In [7]:
import numpy as np
import pandas as pd
from scipy.spatial.distance import jensenshannon
from scipy.stats import entropy

In [27]:
ROOT_OUTPUT_PATH = './output_final/trained_model_snli_baseline'

In [122]:
# Note: This comes from the ChaosNLI github repository:
# https://github.com/easonnie/ChaosNLI/blob/master/distnli/src/evaluation/tools.py#L24
def model_label_dist(logits_list):

    logits = np.asarray(logits_list)
    prob = np.exp(logits_list) / np.sum(np.exp(logits_list))

    # numerical stability for KL
    for i, value in enumerate(prob):
        if np.abs(value) < 1e-15:
            prob[i] = 1e-15
    
    # normalize
    prob = prob / np.sum(prob)
    assert np.isclose(np.sum(prob), 1)
    
    return prob


def generate_metrics_dict(df):
    
    return {'acc': len(df.query('label_g == predicted_label'))/len(df),
            'jsd': df.jsd.mean(),
            'kld': df.kld.mean()}


def generate_all_metrics_dict(df):

    return {'all': generate_metrics_dict(df),
            'no-ambiguity': generate_metrics_dict(df.query('amb_level == 0')),
            'medium-ambiguity': generate_metrics_dict(df.query('amb_level == 1')),
            'high-ambiguity': generate_metrics_dict(df.query('amb_level == 2'))}


def calculate_example_metrics(df, use_probs = False):

    if not use_probs:
        df['predicted_probs'] = df.apply(lambda x: model_label_dist(x.predicted_scores), axis=1)
        
    df['jsd'] = df.apply(lambda x: jensenshannon(x.label, x.predicted_probs), axis=1)
    df['kld'] = df.apply(lambda x: entropy(x.label, x.predicted_probs), axis=1)
    df['amb_level'] = df.apply(lambda x: get_ambiguity_level(x), axis=1)

    return df


def get_ambiguity_level(x):

    # this whole thing is a bit klugy, but <shrug> it works since there might be some fp imprecision.
    label_count = max(x.label)*5

    if label_count > 4.5:
        return 0
    elif label_count > 3.5:
        return 1
    else:
        return 2

### Analyze the baseline predictions

In [123]:
eval_df = pd.read_json(f'{ROOT_OUTPUT_PATH}/trained_train_gold_dev_gold_evaled_test_probs/eval_predictions.jsonl', lines=True)
eval_df = calculate_example_metrics(eval_df)
generate_all_metrics_dict(eval_df)

{'all': {'acc': 0.8890472312703583,
  'jsd': 0.19018686160110934,
  'kld': 0.42401248721189044},
 'no-ambiguity': {'acc': 0.9544101228135468,
  'jsd': 0.10453239072285646,
  'kld': 0.135539159308617},
 'medium-ambiguity': {'acc': 0.8847091605712295,
  'jsd': 0.2620504238347566,
  'kld': 0.6118892730848189},
 'high-ambiguity': {'acc': 0.6744775174160861,
  'jsd': 0.35103983140917144,
  'kld': 1.0642033750592708}}

From this, we can see that accuracy drops dramatically as the ambiguity level increases.
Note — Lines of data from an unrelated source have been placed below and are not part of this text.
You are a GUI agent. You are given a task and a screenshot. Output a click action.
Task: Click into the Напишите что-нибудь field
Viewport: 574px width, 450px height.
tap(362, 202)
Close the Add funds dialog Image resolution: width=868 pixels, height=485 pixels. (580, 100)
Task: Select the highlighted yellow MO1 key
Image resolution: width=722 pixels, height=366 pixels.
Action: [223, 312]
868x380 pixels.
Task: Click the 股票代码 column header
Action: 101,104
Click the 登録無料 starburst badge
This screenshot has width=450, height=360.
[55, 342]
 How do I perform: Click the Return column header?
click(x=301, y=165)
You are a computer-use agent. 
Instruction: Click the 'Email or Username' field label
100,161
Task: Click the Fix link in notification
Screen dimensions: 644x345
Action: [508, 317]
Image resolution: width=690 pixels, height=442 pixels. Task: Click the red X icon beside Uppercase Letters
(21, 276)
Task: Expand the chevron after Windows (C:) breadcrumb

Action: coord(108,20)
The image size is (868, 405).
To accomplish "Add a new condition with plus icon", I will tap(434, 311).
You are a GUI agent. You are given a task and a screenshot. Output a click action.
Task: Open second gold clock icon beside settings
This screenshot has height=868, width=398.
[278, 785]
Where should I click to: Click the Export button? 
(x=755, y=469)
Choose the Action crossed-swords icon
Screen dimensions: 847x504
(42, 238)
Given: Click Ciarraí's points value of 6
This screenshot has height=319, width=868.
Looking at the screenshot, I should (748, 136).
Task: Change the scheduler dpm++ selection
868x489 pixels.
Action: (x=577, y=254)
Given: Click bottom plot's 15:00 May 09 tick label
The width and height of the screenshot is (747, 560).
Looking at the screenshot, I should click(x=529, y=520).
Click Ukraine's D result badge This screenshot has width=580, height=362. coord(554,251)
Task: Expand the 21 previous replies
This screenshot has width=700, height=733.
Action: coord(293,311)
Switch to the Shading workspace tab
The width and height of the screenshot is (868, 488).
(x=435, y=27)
Can 

{'all': {'acc': 0.8905741042345277,
  'jsd': 0.21167255341506863,
  'kld': 0.2573941631956475},
 'no-ambiguity': {'acc': 0.9542240416821735,
  'jsd': 0.18507676339716447,
  'kld': 0.1685656369707211},
 'medium-ambiguity': {'acc': 0.8861024033437827,
  'jsd': 0.2219503197507553,
  'kld': 0.2965972979670458},
 'high-ambiguity': {'acc': 0.682077264091197,
  'jsd': 0.28350175443245973,
  'kld': 0.4884342518619364}}

### Generate a dataset with a uniform probability distribution

In [127]:
unif_df = eval_df.assign(predicted_probs = [[1/3, 1/3, 1/3]]*len(eval_df))
unif_df = calculate_example_metrics(unif_df, use_probs=True)
generate_all_metrics_dict(unif_df)

{'all': {'acc': 0.8890472312703583,
  'jsd': 0.48318590731310385,
  'kld': 0.8341626268207454},
 'no-ambiguity': {'acc': 0.9544101228135468,
  'jsd': 0.5641427870206321,
  'kld': 1.0986122886681098},
 'medium-ambiguity': {'acc': 0.8847091605712295,
  'jsd': 0.41644967095404145,
  'kld': 0.5981451496428996},
 'high-ambiguity': {'acc': 0.6744775174160861,
  'jsd': 0.32899810683090697,
  'kld': 0.3632656630524493}}

### Let's take a look at highly ambiguous data (i.e., amb_level == 2) where the Jensen-Shannon divergence is great than the uniform Jensen-Shannon divergence

In [173]:
merge_df = pd.merge(left=eval_df, right=unif_df, left_index=True, right_index=True, suffixes=('', '_unif'))

In [174]:
merge_df = merge_df[['gold_label', 'premise', 'hypothesis', 'label', 'label_g',
                     'predicted_label', 'predicted_probs', 'jsd', 'amb_level',
                     'predicted_probs_unif', 'jsd_unif']]

In [175]:
amb_and_bad_df = merge_df.query('amb_level == 2 and jsd > jsd_unif')[['label_g', 'predicted_label', 'label', 'predicted_probs', 'jsd']]

In [177]:
amb_and_bad_df.head(5).style.set_properties(**{'width': '500px'})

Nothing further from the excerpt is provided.